Résumé de la décision
La société industrielle de Saint-Christophe a contesté le jugement du tribunal administratif de Lille qui lui refusait une réduction de cotisation supplémentaire de taxe professionnelle pour les années 2007, 2008 et 2009. Le Conseil d'État a décidé en faveur de la société pour les années 2007 et 2008, lui accordant une réduction de cotisation de 15 400 euros et 17 300 euros respectivement, tout en maintenant la cotisation supplémentaire de 11 500 euros pour l'année 2009, en raison de l'insuffisance de preuves concernant l'éligibilité des 19 salariés invoqués.
Arguments pertinents
1. Cotisations de 2007 et 2008 : Le Conseil d'État a statué que la société avait bien démontré le nombre de ses salariés remplissant les conditions d'ancienneté selon l'article 1647 C sexies du code général des impôts (CGI). Il a souligné l'absence de contestations valables de la part du ministre des finances concernant ces chiffres et a conclu :
> "la société industrielle de Saint-Christophe est seulement fondée à soutenir que c'est à tort que, par le jugement contesté, le tribunal administratif de Lille ne lui a pas accordé une réduction".
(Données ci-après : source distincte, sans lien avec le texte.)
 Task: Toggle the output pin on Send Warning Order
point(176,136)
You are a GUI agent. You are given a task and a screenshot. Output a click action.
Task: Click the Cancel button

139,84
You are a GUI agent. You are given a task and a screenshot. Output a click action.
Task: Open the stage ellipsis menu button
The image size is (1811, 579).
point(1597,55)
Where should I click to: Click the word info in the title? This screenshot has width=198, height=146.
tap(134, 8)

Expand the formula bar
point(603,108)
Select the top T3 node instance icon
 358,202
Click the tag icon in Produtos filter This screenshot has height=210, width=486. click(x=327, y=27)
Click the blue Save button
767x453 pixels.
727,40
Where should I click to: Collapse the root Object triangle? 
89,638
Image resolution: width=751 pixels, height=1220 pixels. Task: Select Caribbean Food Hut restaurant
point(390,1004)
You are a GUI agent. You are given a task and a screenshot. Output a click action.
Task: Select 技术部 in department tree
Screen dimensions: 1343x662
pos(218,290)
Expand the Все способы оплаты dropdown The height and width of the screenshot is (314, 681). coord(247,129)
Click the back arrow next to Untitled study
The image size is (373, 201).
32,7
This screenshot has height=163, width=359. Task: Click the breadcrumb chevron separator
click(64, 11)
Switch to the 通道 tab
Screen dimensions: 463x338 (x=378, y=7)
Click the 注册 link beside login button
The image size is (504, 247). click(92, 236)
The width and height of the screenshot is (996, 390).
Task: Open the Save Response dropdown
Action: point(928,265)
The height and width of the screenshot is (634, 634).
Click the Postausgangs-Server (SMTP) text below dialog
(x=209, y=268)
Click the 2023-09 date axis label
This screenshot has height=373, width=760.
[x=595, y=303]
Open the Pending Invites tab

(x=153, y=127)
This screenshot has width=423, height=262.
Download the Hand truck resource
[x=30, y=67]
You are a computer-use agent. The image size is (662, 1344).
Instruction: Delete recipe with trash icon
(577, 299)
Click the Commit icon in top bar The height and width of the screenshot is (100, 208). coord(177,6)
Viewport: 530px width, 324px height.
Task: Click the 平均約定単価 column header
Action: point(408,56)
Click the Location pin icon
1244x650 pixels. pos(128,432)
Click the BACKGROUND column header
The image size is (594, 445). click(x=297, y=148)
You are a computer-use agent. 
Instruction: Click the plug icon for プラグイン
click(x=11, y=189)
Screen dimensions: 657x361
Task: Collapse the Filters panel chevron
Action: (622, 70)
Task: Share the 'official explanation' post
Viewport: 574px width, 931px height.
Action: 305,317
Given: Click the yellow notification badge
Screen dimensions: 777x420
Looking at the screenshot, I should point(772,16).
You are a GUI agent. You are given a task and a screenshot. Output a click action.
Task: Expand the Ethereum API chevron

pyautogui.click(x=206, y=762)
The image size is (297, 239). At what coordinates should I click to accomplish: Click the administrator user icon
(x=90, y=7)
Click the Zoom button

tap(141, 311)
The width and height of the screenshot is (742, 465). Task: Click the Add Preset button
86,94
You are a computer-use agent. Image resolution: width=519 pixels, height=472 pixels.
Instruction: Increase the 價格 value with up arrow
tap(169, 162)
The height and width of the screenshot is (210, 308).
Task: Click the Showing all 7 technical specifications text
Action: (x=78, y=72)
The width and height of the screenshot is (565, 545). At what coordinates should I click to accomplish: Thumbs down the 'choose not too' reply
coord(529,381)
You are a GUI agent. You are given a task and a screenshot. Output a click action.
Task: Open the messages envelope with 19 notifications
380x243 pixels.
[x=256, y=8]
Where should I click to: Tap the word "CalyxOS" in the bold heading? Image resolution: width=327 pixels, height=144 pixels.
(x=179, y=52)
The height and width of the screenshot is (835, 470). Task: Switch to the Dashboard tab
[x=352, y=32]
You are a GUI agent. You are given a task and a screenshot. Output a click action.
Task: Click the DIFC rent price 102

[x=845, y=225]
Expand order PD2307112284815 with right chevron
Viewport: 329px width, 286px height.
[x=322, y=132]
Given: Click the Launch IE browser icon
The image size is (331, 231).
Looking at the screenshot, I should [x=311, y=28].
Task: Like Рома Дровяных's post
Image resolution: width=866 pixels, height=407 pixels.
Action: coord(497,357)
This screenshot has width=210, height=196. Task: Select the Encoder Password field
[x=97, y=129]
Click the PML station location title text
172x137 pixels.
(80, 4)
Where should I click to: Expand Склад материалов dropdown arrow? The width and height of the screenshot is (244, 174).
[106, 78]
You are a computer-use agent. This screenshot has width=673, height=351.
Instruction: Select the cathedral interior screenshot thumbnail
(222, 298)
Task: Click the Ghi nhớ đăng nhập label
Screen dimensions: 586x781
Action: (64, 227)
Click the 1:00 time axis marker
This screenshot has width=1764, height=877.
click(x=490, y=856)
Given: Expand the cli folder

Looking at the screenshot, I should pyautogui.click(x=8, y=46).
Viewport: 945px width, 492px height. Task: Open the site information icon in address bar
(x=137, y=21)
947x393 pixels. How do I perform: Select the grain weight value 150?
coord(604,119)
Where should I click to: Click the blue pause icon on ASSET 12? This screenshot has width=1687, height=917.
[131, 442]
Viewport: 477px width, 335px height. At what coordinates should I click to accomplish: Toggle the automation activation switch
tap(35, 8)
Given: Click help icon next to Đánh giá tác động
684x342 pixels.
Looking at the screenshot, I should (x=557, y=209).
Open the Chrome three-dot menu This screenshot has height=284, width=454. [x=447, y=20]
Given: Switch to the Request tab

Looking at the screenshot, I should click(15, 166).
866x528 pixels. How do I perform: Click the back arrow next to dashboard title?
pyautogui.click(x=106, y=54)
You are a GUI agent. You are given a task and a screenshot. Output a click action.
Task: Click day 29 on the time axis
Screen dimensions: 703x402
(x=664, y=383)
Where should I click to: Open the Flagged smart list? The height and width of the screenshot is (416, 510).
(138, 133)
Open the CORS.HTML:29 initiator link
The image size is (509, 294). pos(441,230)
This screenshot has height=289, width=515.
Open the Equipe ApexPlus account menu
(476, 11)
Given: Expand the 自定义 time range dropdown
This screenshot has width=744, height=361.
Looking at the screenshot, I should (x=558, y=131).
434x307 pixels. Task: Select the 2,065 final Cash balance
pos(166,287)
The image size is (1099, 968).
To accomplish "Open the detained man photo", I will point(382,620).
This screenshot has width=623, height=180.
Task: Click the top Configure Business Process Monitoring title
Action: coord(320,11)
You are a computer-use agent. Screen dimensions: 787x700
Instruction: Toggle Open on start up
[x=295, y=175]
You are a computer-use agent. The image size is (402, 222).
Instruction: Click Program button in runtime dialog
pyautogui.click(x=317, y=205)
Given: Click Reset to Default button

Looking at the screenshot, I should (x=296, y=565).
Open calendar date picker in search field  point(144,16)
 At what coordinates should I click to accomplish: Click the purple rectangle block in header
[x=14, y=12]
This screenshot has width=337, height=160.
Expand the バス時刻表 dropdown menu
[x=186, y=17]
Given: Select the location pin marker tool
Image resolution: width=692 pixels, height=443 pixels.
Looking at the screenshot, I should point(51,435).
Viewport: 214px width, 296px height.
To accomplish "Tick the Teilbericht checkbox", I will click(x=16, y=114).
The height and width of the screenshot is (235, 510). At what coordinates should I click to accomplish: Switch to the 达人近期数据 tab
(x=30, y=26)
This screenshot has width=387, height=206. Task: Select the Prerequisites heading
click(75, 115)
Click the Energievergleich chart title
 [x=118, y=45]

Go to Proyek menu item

2. Cotisation de 2009 : En revanche, pour l'année 2009, le Conseil a relevé que la société n'a fourni aucune preuve suffisante pour prouver que 19 salariés avaient réellement exercé une activité industrielle. L'administration avait reconnu seulement 7,5 salariés éligibles. Le Conseil a précisé :
> "malgré le supplément d'instruction, aucun élément probant de nature à établir que les 19 salariés invoqués avaient tous accomplis une activité de nature industrielle" n'a été produit.
Interprétations et citations légales
- Article applicable : La réduction de taxe professionnelle est régie par l'article 1647 C sexies du code général des impôts (CGI), qui stipule des critères spécifiques concernant le crédit de taxe professionnelle en faveur des entreprises en matière de postes salariés. Cette disposition a été interprétée par le Conseil comme nécessitant une preuve de l'ancienneté et du temps de travail dans des activités de production.
- Évaluation de l'activité : La distinction entre l'activité industrielle et les prestations de service est fondamentale dans cette décision. Le Conseil a noté que la part du chiffre d'affaires de la société rendant éligibles les employés à la réduction de taxe professionnelle était insuffisante :
> "la part du chiffre d'affaires relevant de la production vendue est de 10,9 % du chiffre d'affaires total réalisé en 2009".
Cette analyse démontre que le juge administratif a pris en compte non seulement le nombre de salariés, mais surtout la nature de leur activité pour déterminer l'éligibilité au crédit de taxe professionnelle, soulignant l'importance de la preuve dans les litiges fiscaux.
Ainsi, la décision illustre bien la rigueur nécessaire dans les demandes de réduction de taxes professionnelles, où les entreprises doivent fournir des éléments probants articulés autour des critères établis par le CGI.